Menurut Pasal 1 angka 22 Peraturan Komisi Pemilihan Umum (PKPU) No. 9 Tahun 2022 yang mengatur tentang partisipasi masyarakat dalam pesta demokrasi lima tahunan, hitung cepat merupakan kegiatan perhitungan suara hasil pemilu atau pemilihan suara cepat dengan memanfaatkan teknologi informasi atau menggunakan metodologi tertentu. 

Tujuan Quick Count

Quick count dilakukan oleh lembaga survei, lembaga independen, media massa atau lembaga lainnya dengan menggunakan metode mengambil data suara dari sejumlah TPS, kemudian dilakukan perhitungan cepat untuk memperkirakan hasil akhir dari pemilu. Hitung cepat ini bertujuan untuk memberikan informasi cepat, akurat, dan transparan terkait hasil pemilu kepada masyarakat. 

Metode hitung cepat ini memiliki sejumlah kelebihan dibandingkan dengan metode perhitungan suara yang dilakukan oleh KPU atau lembaga resmi lainnya. Seperti sudah dijelaskan di atas bahwa quick count dapat memberikan informasi yang cepat dan akurat terkait hasil pemilu. Kelebihan lainnya, metode hitung cepat berjalan secara transparan karena dilakukan oleh lembaga yang independen dan memiliki reputasi.

Akan tetapi quick count juga memiliki sejumlah kelemahan. Pertama, quick count hanya memberikan hasil perhitungan suara sementara dari pemilu. Sementara berdasarkan PKPU No. 3 Tahun 2022 tentang Tahapan dan Jadwal Penyelenggaraan Pemilu Tahun 2024, pelaksanaan rekapitulasi hasil penghitungan suara dimulai pada 13 Februari hingga 20 Maret 2024. 

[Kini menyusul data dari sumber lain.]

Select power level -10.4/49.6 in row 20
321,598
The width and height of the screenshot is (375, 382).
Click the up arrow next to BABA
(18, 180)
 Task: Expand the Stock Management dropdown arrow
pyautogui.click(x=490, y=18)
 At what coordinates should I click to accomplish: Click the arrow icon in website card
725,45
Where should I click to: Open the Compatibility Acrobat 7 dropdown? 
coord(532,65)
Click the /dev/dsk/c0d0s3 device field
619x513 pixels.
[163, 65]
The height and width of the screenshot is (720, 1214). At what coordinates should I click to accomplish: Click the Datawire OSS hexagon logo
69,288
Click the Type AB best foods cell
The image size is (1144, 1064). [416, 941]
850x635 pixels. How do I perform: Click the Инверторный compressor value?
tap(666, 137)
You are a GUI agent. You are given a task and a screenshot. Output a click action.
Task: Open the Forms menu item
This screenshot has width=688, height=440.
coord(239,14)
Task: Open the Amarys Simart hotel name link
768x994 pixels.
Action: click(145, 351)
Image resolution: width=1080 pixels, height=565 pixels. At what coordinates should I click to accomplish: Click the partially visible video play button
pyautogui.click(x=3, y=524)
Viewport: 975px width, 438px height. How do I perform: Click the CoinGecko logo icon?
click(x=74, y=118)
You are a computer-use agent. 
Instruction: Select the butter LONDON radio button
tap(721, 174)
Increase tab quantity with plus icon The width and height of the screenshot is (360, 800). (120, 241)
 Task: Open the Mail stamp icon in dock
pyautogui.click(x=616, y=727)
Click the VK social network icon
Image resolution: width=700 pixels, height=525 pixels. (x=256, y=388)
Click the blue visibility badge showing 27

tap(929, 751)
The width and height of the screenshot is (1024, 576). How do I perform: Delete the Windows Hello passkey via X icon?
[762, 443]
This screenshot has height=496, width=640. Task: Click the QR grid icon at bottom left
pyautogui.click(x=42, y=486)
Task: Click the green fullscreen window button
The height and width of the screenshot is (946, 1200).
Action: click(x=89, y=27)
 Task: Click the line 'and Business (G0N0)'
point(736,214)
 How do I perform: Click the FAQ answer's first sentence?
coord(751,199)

Kelemahan lainnya, quick count rentan terhadap manipulasi data. Hal ini disebabkan pengumpulan data dilakukan oleh lembaga yang mungkin memiliki kepentingan tertentu.

Quick Dimata Hukum

Dikutip dari laman resmi RRI.go.id, Komisioner KPU RI Idham Holik menegaskan bahwa quick count bukanlah hasil perhitungan resmi dari Pemilu 2024. Sebab, KPU RI baru memulai rekapitulasi suara Pemilu 2024, sehari setelah pencoblosan. Idham juga menyatakan bahwa secara resmi KPU akan mengumumkan hasil suara pemilu 2024 paling lambat 35 hari setelah pemungutan suara. Hal ini dilakukan sesuai dengan Pasal 413 UU No 7 Tahun 2017 tentang Pemilu. 

Dari keterangan diatas sudah sangat jelas bahwa hasil quick count bukanlah hasil resmi dari hasil rekapitulasi suara pemilu maupun pilkada. Setiap lembaga atau media massa yang melakukan perhitungan cepat harus disertai pernyataan bahwa hasil yang dilakukannya bukan hasil resmi KPU pusat maupun KPU daerah. 

Terjadinya pelanggaran pelaksanaan kegiatan perhitungan cepat yang tidak mencantumkan bahwa itu bukan merupakan hasil resmi pemilu atau jika pelaksana mengumumkan hasil penghitungan cepat sebelum 2 jam setelah selesai pemungutan suara di wilayah Indonesia bagian barat, maka dipidana dengan pidana penjara paling lama 1,5 tahun dan denda paling banyak Rp 18 juta, sebagaimana diatur Pasal 540 UU Pemilu.